EXERCISE DESCRIPTION. Copy out the entries below exactly as they stand, but only from the line containing "Click the bell" through the line containing "Task: Click the Apply button".

##### EXERCISE DATA #####

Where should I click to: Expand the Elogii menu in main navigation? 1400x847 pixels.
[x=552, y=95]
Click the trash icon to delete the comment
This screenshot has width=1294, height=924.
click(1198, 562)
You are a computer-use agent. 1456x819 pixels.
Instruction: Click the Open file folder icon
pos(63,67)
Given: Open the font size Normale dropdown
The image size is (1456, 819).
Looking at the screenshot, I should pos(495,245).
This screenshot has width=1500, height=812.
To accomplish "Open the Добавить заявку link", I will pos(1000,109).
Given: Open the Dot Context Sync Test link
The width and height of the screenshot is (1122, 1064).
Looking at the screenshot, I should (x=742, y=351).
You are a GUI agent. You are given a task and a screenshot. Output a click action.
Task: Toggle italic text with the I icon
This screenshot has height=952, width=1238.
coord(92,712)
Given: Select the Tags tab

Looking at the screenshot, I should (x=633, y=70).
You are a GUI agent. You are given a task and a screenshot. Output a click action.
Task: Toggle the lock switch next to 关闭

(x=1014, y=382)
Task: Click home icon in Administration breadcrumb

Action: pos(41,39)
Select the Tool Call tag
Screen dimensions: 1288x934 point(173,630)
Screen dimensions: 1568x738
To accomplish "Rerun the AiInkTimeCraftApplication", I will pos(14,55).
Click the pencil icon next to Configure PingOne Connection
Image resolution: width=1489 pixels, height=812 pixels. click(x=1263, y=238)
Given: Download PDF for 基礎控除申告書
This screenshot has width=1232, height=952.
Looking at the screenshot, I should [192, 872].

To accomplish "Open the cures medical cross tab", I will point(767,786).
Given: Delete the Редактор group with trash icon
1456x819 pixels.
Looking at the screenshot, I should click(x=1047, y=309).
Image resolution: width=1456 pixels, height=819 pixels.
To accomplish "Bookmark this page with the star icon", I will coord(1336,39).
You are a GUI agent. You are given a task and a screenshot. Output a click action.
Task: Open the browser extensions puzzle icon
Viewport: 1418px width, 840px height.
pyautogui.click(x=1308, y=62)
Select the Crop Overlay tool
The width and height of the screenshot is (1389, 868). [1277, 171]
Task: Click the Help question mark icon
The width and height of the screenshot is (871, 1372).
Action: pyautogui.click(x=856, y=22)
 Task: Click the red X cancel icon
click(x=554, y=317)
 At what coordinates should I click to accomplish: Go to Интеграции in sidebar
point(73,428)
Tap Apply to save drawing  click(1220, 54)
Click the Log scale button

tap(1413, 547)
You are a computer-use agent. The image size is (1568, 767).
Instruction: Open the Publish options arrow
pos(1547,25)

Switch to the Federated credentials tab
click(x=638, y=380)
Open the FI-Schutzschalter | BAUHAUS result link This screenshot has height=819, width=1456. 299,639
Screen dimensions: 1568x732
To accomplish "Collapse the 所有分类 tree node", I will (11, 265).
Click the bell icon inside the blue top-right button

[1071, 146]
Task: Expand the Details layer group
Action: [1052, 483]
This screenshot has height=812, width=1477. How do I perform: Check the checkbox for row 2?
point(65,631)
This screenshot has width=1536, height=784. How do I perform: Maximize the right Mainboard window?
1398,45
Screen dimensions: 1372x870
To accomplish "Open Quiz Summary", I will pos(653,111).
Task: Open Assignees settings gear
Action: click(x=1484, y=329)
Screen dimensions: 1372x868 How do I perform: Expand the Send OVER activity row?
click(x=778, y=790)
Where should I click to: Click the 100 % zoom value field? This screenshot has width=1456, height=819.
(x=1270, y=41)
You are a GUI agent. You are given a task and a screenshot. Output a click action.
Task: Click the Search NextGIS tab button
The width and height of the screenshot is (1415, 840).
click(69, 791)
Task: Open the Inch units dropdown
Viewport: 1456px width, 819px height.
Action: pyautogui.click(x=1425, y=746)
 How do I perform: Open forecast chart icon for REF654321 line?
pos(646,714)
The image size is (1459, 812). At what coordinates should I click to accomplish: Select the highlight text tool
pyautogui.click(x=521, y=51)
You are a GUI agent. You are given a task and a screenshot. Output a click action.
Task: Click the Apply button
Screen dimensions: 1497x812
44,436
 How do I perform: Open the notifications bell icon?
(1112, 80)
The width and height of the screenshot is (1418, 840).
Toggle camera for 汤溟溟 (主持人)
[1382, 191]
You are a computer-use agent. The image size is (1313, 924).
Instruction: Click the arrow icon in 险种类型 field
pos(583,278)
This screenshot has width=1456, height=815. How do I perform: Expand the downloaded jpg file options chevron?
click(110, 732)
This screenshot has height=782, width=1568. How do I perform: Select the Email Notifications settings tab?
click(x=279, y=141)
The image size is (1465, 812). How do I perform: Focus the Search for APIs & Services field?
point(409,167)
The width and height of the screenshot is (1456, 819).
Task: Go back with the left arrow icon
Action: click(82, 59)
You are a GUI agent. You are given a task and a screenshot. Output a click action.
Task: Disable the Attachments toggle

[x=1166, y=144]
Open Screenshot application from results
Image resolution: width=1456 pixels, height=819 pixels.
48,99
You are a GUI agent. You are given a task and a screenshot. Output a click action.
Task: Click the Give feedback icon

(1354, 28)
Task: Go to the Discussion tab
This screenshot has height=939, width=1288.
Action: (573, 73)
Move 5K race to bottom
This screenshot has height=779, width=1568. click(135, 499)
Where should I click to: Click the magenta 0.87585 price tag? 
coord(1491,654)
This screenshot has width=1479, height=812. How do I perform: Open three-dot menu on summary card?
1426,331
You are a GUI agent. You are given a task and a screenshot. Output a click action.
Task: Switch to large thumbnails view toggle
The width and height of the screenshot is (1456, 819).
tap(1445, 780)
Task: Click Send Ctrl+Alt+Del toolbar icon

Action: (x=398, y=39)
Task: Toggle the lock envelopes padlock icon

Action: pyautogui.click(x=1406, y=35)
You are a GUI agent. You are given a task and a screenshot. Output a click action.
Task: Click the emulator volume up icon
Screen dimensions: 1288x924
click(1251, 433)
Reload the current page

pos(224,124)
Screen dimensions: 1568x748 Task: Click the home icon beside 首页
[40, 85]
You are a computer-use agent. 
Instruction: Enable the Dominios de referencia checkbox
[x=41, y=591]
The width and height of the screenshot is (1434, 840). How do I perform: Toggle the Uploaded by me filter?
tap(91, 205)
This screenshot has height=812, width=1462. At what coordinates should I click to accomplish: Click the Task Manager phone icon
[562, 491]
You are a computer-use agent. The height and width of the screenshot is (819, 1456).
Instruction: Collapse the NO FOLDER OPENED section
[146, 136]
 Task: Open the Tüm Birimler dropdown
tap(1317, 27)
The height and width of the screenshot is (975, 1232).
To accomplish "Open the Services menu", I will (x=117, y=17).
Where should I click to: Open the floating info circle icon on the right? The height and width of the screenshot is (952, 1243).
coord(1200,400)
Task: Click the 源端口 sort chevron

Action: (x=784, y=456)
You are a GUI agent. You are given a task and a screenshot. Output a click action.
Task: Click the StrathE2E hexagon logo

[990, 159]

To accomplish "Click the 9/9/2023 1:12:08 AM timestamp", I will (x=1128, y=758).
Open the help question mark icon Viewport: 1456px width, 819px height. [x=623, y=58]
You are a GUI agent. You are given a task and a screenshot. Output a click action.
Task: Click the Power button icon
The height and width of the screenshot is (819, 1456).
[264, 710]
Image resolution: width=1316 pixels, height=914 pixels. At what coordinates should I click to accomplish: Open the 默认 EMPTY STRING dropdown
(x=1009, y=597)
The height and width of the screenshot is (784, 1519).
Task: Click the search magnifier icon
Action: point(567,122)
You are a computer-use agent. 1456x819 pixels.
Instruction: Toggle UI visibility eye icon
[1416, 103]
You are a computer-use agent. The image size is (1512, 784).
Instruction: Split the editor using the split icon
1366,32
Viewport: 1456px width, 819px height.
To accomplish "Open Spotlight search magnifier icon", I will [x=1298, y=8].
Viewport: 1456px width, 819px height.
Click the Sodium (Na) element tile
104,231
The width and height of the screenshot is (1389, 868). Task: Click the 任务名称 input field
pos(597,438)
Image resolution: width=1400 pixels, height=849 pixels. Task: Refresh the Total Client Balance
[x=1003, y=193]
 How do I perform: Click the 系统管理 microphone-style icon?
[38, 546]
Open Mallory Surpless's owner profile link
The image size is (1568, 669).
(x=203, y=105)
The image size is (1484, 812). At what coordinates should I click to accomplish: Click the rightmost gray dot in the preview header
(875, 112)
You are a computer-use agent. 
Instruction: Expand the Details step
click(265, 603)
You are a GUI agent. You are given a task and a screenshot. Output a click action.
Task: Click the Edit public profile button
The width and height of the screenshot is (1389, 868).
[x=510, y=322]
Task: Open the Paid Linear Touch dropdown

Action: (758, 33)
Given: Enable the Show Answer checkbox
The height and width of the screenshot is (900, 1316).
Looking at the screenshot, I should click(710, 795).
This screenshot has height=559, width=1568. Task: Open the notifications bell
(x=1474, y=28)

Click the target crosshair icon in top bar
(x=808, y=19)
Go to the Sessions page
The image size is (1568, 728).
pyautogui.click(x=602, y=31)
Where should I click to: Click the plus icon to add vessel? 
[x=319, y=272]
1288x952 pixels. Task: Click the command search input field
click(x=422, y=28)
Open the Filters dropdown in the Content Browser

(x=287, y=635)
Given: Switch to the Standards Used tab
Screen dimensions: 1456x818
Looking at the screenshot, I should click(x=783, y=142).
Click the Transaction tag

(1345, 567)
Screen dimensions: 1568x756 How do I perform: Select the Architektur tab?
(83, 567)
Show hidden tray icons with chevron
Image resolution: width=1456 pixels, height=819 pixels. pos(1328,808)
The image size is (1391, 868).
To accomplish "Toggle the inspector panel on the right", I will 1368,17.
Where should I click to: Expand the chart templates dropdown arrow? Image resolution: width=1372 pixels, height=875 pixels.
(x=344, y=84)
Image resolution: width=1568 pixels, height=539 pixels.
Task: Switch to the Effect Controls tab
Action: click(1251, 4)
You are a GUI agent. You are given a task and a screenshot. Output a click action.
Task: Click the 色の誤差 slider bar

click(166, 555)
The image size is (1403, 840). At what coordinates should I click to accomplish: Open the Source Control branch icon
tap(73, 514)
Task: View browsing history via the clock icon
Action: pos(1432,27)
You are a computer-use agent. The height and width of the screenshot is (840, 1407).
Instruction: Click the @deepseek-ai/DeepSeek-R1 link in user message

#####

FINISHED TASK.
Click the bell icon inside the blue top-right button

[1071, 146]
Task: Expand the Details layer group
Action: [1052, 483]
This screenshot has height=812, width=1477. How do I perform: Check the checkbox for row 2?
point(65,631)
This screenshot has width=1536, height=784. How do I perform: Maximize the right Mainboard window?
1398,45
Screen dimensions: 1372x870
To accomplish "Open Quiz Summary", I will pos(653,111).
Task: Open Assignees settings gear
Action: click(x=1484, y=329)
Screen dimensions: 1372x868 How do I perform: Expand the Send OVER activity row?
click(x=778, y=790)
Where should I click to: Click the 100 % zoom value field? This screenshot has width=1456, height=819.
(x=1270, y=41)
You are a GUI agent. You are given a task and a screenshot. Output a click action.
Task: Click the Search NextGIS tab button
The width and height of the screenshot is (1415, 840).
click(69, 791)
Task: Open the Inch units dropdown
Viewport: 1456px width, 819px height.
Action: pyautogui.click(x=1425, y=746)
 How do I perform: Open forecast chart icon for REF654321 line?
pos(646,714)
The image size is (1459, 812). At what coordinates should I click to accomplish: Select the highlight text tool
pyautogui.click(x=521, y=51)
You are a GUI agent. You are given a task and a screenshot. Output a click action.
Task: Click the Apply button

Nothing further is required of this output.